A month can seem like an eternity in hasty Spanish politics. It is the time that the seat of the former United We can deputy Alberto Rodríguez fulfilled this Monday. Since last October 22, the President of Congress, Meritxell Batet, decided to withdraw his parliamentary act after the Supreme Court’s conviction for kicking a policeman in 2014, no one has yet wanted to take his place and no one dares to either predict how long the process will take. While the party leadership in Madrid advocates replacing the deputy and recovering all the votes of his group, the formation in the Canary Islands demands “respect for the times” of the following candidates on the list for Tenerife.
The matter, which at times seems to become entrenched, in any case bothers both parties. The crisis unleashed by Batet’s actions led Podemos to announce a lawsuit, which has not been filed, against the president of Congress. This strategy generated some problem in the parliamentary group and the members of the Government Yolanda Díaz and Alberto Garzón, or the common ones, later became unmarked. The episode worsened with the immediate departure of Rodríguez de Podemos and his subsequent statements in La Sexta suggesting that the party “could have done much more” for him. In addition, some of the calls to occupy his seat – the next on the list are women – avoid clarifying their position for now.

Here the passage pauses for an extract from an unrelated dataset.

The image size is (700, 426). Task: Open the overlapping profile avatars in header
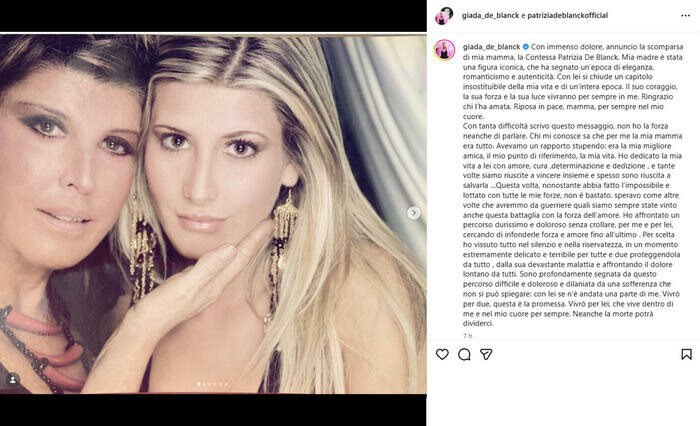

Something has moved, if anything, this month, and although it took three weeks to do so, number two has given up replacing Rodríguez. Despite the fact that Fátima González Bello publicly stated her intention to reject the act on the same day that her name began to circulate, it was not until November 12 that the Central Electoral Board received the formal resignation of the former councilor in the La Laguna Town Hall. “It is very difficult for me to occupy the position of comrade Alberto in the current circumstances,” expressed the policy of Izquierda Unida, now withdrawn from institutional activity, through a message on social networks at the end of October. “We are facing a real democratic setback,” stated González, while expressing his solidarity with the former deputy. From there, according to IU sources, an “administrative problem” to formalize the resignation lengthened the procedure.
The moment the Electoral Board received González’s letter, it proceeded to issue the deputy credential of number three on the list, Patricia Mesa Mederos. To date, the candidate has not ruled in one sense or another about whether she is willing to take office, the party points out, although some sources assure that she is not for the job and that she could be number four, María del Cristo. González del Castillo, who does.
Sources of Podemos in the archipelago ask for “absolute respect for the times and the decision” of the Table and although they avoid positioning themselves on whether there is a consensual strategy to show their discomfort with Batet’s decision, its coordinator Laura Fuentes has shown in favor of not replacing Rodríguez. “The only way to feel represented would be to leave the seat empty. Justice has left us without a seat and for me that idea should prevail, but both forces will have to talk about it, “he said in an intervention on Canarian public radio a few weeks ago. At another time, he acknowledged that the formation was “in no hurry” to replace the deputy, as he also stated in a statement. “We believe that the situation deserves time, reflection and a cool head. Our militancy would not forgive us for simply turning the page and assuming this democratic outrage with normality precisely to the popular will of the Canary Islands ”, Fuentes declared.
From Madrid, meanwhile, the party avoids pronouncing publicly. The idea, however, is that they do not see the complaint of the action against Alberto Rodríguez incompatible with covering his seat, since no one is left over to carry out the parliamentary work and face complex votes, such as the one that arises this week with the Budgets Generals of the State.
No maximum term to take possession
The Congress regulations do not stipulate any maximum term to collect the minutes, that is, the elected deputy could wait as long as he wanted to decide whether or not to take office. The Chamber’s rule only states that although the rights and prerogatives of the parliamentarian will be “effective from the moment the deputy is proclaimed elected”, if three plenary sessions are held without him acquiring his status as parliamentarian, “he will not have rights or prerogatives until such acquisition takes place ”. This in practice means that if the decision to take over the act is delayed, he will not collect his salary retroactively (since he was elected), but from the moment he takes office.